#### [Aim of the exercise]
Update the lines from the one containing "Screen dimensions: 657x411" through the one containing "[x=19, y=81]", replacing "gear icon" with "settings icon" and changing nothing else. Give back only those lines.

#### [Given data]
—————

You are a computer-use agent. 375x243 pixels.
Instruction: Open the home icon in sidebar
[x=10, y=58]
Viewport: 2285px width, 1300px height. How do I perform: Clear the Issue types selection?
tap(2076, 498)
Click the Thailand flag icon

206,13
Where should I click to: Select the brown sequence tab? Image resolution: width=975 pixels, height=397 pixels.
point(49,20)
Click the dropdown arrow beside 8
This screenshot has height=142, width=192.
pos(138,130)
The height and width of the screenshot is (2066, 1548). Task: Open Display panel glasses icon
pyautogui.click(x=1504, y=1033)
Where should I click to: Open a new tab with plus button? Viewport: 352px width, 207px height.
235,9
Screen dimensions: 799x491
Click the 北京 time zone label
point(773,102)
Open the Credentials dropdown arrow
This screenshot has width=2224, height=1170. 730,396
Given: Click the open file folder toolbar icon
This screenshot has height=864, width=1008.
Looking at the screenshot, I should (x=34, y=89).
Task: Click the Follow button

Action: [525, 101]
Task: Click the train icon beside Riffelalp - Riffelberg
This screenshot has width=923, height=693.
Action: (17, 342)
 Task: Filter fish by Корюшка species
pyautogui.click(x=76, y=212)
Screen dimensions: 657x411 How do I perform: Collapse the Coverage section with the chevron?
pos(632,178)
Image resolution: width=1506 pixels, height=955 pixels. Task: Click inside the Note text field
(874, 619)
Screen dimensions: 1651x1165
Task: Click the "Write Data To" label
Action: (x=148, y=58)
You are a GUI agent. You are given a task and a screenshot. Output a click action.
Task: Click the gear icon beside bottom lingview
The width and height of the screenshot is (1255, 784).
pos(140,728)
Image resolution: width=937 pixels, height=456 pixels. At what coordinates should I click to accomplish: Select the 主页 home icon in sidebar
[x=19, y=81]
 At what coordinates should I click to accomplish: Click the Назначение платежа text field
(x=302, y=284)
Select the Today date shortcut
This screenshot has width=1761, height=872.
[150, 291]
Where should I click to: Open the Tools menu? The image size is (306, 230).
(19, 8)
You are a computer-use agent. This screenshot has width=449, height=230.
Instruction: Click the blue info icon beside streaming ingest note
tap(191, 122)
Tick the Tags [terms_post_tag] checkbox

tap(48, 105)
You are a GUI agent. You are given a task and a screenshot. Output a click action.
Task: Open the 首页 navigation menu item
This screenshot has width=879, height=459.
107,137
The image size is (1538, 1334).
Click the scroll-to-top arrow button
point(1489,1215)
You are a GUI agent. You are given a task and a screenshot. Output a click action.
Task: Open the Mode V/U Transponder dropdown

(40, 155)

—————

#### [Output of the task]
Screen dimensions: 657x411 How do I perform: Collapse the Coverage section with the chevron?
pos(632,178)
Image resolution: width=1506 pixels, height=955 pixels. Task: Click inside the Note text field
(874, 619)
Screen dimensions: 1651x1165
Task: Click the "Write Data To" label
Action: (x=148, y=58)
You are a GUI agent. You are given a task and a screenshot. Output a click action.
Task: Click the settings icon beside bottom lingview
The width and height of the screenshot is (1255, 784).
pos(140,728)
Image resolution: width=937 pixels, height=456 pixels. At what coordinates should I click to accomplish: Select the 主页 home icon in sidebar
[x=19, y=81]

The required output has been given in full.